* **Lesetext**:
Die Qualifikation gelang!

Auch das Hewland F3A-Getriebe passten die Techniker an, um es optimal an den „Circuit des 24 Heures“ anzupassen. Da Orion mit dem Projekt nicht in Verbindung stehen wollte, lief der Rennwagen damals unter dem Namen Ren-Car (nach Jacky Renaud und Jacky Carmignon). Heute heißt das Auto meist „Orion LM“. Bewerber war Éric Bellefroid, 1988 Gewinner eines Laufs der französischen Formeel 3-Meisterschaft und sonst im Peugeot Spider 905 Cup unterwegs. Dies war wohl ein Zugeständnis an den Rennfahrer, der in Le Mans nur in der Qualifikation zum Einsatz kam.

Karosserie des Peugeot Spider 905

Die Karosserie stammte – praktisch unverändert – vom Peugeot Spider 905. (Foto: Archiv AutoNatives.de)

Denn im Rennen saßen Walter Breuer, Frank de Vita und Marc Alexandre im Cockpit. Von diesen drei verfügte Marc Alexandre über die meiste Erfahrung. Denn der Franzose fuhr regelmäßig Formel Ford und Formel Renault. Walter Breuer ist bis heute Besitzer und Geschäftsführer eines Modehauses in der vornehmen Pariser Rue de la Paix. Frank de Vita arbeitete im Alltag als Anwalt in Nizza. So übernahm es „Bewerber“ Éric Bellefroid, das Ren-Car mit einer Zeit von 4:46,715 Minuten für das Rennen zu qualifizieren.

Der Orion LM – alias Ren-Car – verunglückte schon in der Einführungsrunde!

Damit ließ Éric Bellefroid nur den Debora LM92 (4:49.010 Minuten) sowie den ALD C289/90 (5:06.789 Minuten) hinter sich. Doch das reichte für den vorletzten Startplatz – auch wenn auf den Peugeot 905B Evo 1-bis von Mauro Baldi, Philippe Alliot und Jean-Pierre Jabouille in der Qualifikation satte 1:25,506 Minuten fehlten. Auf den im Cockpit stärker besetzten und deutlich leichteren WR 905 Spyder (534kg) verlor das Ren-Car (595kg) etwas mehr als 18 Sekunden. Doch im Rennen fiel der Bolide von Welter Racing nach sieben Stunden mit einem Aufhängungsschaden aus.

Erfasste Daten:
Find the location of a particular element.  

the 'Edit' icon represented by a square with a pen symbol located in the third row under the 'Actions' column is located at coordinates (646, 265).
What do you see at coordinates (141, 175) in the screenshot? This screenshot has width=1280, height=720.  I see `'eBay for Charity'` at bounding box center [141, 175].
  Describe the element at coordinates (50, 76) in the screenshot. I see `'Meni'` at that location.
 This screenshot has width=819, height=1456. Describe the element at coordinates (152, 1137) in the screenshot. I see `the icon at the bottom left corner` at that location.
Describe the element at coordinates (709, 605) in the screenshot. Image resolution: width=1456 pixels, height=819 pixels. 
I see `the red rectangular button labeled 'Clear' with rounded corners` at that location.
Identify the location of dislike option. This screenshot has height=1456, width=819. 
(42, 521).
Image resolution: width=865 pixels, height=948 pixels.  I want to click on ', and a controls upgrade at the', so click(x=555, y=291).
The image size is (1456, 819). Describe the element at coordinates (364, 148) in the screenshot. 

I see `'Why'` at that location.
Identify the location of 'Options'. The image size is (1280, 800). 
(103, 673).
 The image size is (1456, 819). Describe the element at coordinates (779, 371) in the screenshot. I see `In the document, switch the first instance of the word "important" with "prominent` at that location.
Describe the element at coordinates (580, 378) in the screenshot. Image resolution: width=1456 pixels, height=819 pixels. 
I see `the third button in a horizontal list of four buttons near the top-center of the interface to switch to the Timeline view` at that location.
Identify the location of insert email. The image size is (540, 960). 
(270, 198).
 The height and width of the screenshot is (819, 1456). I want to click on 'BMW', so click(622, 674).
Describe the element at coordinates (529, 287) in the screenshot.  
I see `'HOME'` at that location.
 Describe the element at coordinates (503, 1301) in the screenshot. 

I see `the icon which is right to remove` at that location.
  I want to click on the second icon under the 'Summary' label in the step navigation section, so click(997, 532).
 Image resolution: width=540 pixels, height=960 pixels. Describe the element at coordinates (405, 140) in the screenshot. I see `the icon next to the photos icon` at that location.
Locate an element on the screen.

* **Aufgabenstellung**:
1. Geben Sie den Abschnitt des Textes über das Ren-Car von „Die Qualifikation gelang!“ bis einschließlich „zum Einsatz kam.“ wörtlich wieder.
2. Welchem Beruf ging Frank de Vita laut dem Text über das Ren-Car im Alltag nach?
3. Schreiben Sie den Text über das Ren-Car im Anschluss an seinen letzten Satz weiter.
Die Auflistung ist hierfür ohne Belang.

* **Lösungen**:
1.
Die Qualifikation gelang!

Auch das Hewland F3A-Getriebe passten die Techniker an, um es optimal an den „Circuit des 24 Heures“ anzupassen. Da Orion mit dem Projekt nicht in Verbindung stehen wollte, lief der Rennwagen damals unter dem Namen Ren-Car (nach Jacky Renaud und Jacky Carmignon). Heute heißt das Auto meist „Orion LM“. Bewerber war Éric Bellefroid, 1988 Gewinner eines Laufs der französischen Formeel 3-Meisterschaft und sonst im Peugeot Spider 905 Cup unterwegs. Dies war wohl ein Zugeständnis an den Rennfahrer, der in Le Mans nur in der Qualifikation zum Einsatz kam.

2. Er arbeitete als Anwalt in Nizza.

3.
Auch das Rennen des Ren-Car war schwierig. Marc Alexander startete – und verunfallte bereits in der Einführungsrunde in der Dunlop-Schikane, konnte allerdings die Fahrt fortsetzen. Doch nach nur zwei Runden folgte ein Problem mit der Zylinderkopfdichtung. Dabei verzog sich der Zylinderkopf. Ein Techniker des Debora-Teams half bei der Not-Reparatur mit Araldit-Kleber. Das dauerte rund sechs Stunden. Erst kurz nach zehn Uhr Abends fuhr Franck de Vita wieder auf die Strecke.

Am Ende sah der Orion LM die Zielflagge – verpasste aber die Wertung!

Schon das war ein Erfolg. Zumal de Vita anschließend einen ganzen Stint ohne Probleme fahren konnte. Gegen 23:30 übernahm Walter Breuer und fuhr ebenfalls einen kompletten Stint. Anschließend fuhr wieder Startfahrer Alexander, gegen zwei Uhr folgte erneut de Vita – trotz aller Probleme fuhr das Auto durch die Nacht. Einmal wechselte die Boxenmannschaft die Zündkerzen, hinten links gab es ein neues Radlager. Doch nach 76 Runden zog das Team den Rennwagen wegen Problemen an der Kupplung – vorerst – zurück.

Orion LM am Vorstart in Le Mans

Ins Rennen ging der Einsitzer mit der formel-typischen zentralen Sitzposition vom vorletzten Startplatz. (Foto: Archiv AutoNatives.de)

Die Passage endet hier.